Despite a few weather challenges, overall it has been a good year for cotton and rice, growers in southeast Missouri say.
Widespread irrigation in the area allowed cotton crops to thrive through hot, sunny weather. Some rainy weather in early- to mid-August may have taken away top yield from the sunshine-loving cotton plants, but it still looks to be a good crop.
Rice likewise had a fairly successful year, and farmers have begun harvest.
New Madrid County farmer Clay Hawes says it was an eventful weather year for the crops.
“Record rainfall occurred the first two weeks of August during a critical development stage for cotton and rice,” he says. “This obviously took place after a summer-long drought that put stress on the plants. The effect of the excessive rains will cause a setback to potential cotton yields in southeast Missouri.”
Missouri grows the crops in the Bootheel and surrounding areas, ranking in the top 10 nationally for cotton production and top five for rice.
University of Missouri cotton specialist Bradley Wilson says it was a generally good year in his area. He is based at the MU Fisher Delta Research Center at Portageville.
“I think it’s been a pretty good year for us,” he says. “The cotton crop looks good for us.”
Wilson says cotton likes warm, sunny conditions, and irrigation is widespread in southeast Missouri, but a lack of rain early on provided weed control challenges.

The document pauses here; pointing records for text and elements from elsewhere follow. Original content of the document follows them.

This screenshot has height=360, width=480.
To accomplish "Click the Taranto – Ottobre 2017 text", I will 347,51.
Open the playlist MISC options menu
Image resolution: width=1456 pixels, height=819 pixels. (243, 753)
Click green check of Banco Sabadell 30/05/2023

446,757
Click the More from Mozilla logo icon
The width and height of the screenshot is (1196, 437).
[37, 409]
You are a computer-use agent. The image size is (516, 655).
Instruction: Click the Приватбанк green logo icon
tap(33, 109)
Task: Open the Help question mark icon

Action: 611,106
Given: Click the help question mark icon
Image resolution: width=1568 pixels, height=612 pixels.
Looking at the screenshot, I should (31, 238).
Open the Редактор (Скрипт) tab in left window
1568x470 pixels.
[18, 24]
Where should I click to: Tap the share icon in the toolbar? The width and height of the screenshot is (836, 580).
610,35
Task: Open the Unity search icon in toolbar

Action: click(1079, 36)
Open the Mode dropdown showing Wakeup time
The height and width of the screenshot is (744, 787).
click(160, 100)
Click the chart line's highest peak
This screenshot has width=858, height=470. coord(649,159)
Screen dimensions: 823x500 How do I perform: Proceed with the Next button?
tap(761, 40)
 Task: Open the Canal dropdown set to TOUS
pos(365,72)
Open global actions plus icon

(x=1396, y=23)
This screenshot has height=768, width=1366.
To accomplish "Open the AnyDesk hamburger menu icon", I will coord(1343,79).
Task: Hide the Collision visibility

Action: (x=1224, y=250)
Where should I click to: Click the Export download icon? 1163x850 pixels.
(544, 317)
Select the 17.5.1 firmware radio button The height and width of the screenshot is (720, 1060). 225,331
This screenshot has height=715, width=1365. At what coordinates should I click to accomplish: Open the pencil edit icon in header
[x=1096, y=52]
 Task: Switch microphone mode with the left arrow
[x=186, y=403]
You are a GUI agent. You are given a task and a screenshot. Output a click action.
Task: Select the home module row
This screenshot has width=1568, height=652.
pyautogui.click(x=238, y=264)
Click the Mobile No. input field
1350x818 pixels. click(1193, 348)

“We did not get any kind of rain early on, which affected our herbicide programs,” he says. “It needed rainfall to activate those.”
July did provide some relief from the overall drought conditions.
“July, we started getting some rains, which helped out a lot,” Wilson says.
He says farmers started irrigating in late June or early July, although early- to mid-August brought more rain than needed, limiting production for the upper cotton bolls.
“We had a week or two period where it felt like it rained every other day,” he says. “We had a huge rain event. I think that kind of hurt the crop in some ways. It may have hurt the top crop. … When you’re not having sunshine, you’re not going through photosynthesis and getting those carbohydrates for crop development.”
Wilson says cotton is a fairly drought-tolerant crop, and the early dry conditions probably helped the cotton develop good root systems.
He says at least 90 to 95% of the cotton in southeast Missouri is irrigated.
Wilson says the cotton harvest could happen a little earlier than normal, but weather in the rest of September will determine that.
On rice, the crop is looking good as harvest rolls on, MU Extension rice specialist Justin Chlapecka says.
“The rice crop looks very good down here and we’ve gotten an early start to harvest,” he says.
Chlapecka first heard of rice being harvested on Aug. 21, with the harvest in full swing by Labor Day weekend.
The good crop started with timely rice planting this year.
“The vast majority of growers were able to get planted during the first three weeks of April, which sets us up for excellent yield potential compared to later plantings,”
Chlapecka says. “There were a few weather issues including the drought occurring around pre-flood timing that exacerbated some weed management issues in relation to herbicides not being activated or working as well with the warm and dry weather. This is the biggest issue I’ve seen — some fields not being quite as clean as we’d like — but it’s nothing we don’t face in some form or fashion every year.”
He says pest pressures were pretty low this year, including sheath blight and rice stink bugs.
Chlapecka says the weather during the growing season was decent, although it was a little cloudier with more wet weather than ideal for rice growers. But overall, it was a very good year for rice.
“We have had two of our highest state average yields over the last two growing seasons, and I would expect this year to rival 2022 if not 2021’s state record yield,” he says.